🤖 AI Summary
Simon’s period-finding algorithm faces severe scalability limitations on quantum annealing hardware due to its reliance on circuit-model execution and the requirement of O(n) linearly independent quantum samples.
Method: This work proposes an adiabatic implementation that encodes the Simon problem into a problem Hamiltonian and solves it via adiabatic evolution on the D-Wave Advantage system.

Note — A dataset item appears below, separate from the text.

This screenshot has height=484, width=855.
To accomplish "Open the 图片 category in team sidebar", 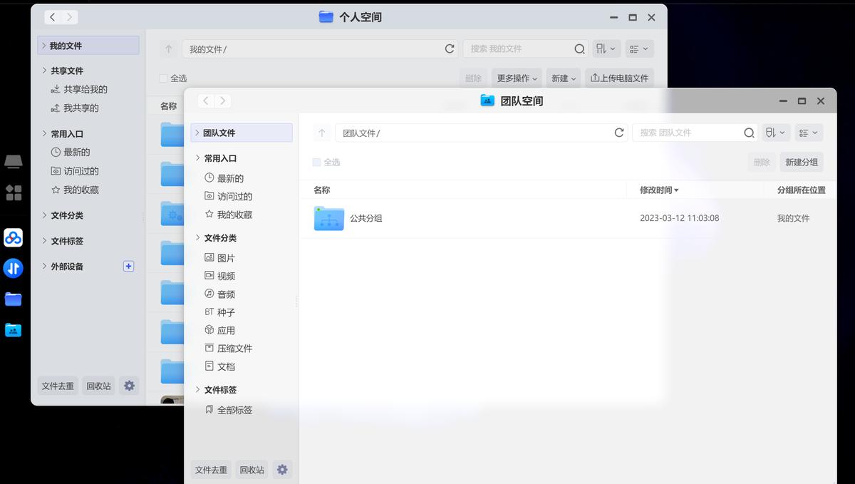I will pos(226,257).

Contribution/Results: It achieves the first large-scale experimental demonstration of Simon’s algorithm on real quantum annealing hardware, solving instances up to 298 qubits. By circumventing the circuit-model constraint, the method reduces the required number of successful samples from O(n) to a constant, drastically lowering fault-tolerance overhead. Experimental results show superior runtime scaling over classical brute-force search under specific parameter regimes, confirming the feasibility, scalability, and quantum speedup potential of the adiabatic Simon algorithm on quantum annealers. This represents the first empirical validation of Simon’s algorithm at scale on quantum annealing hardware and establishes a new paradigm for adapting fragile quantum algorithms to near-term quantum devices.
📝 Abstract
Dating to 1994, Simon's period-finding algorithm is among the earliest and most fragile of quantum algorithms. The algorithm's fragility arises from the requirement that, to solve an n qubit problem, one must fault-tolerantly sample O(n) linearly independent values from a solution space. In this paper, we study an adiabatic implementation of Simon's algorithm that requires a constant number of successful samples regardless of problem size. We implement this algorithm on D-Wave hardware and solve problems with up to 298 qubits. We compare the runtime of classical algorithms to the D-Wave solution to analyze any potential advantage.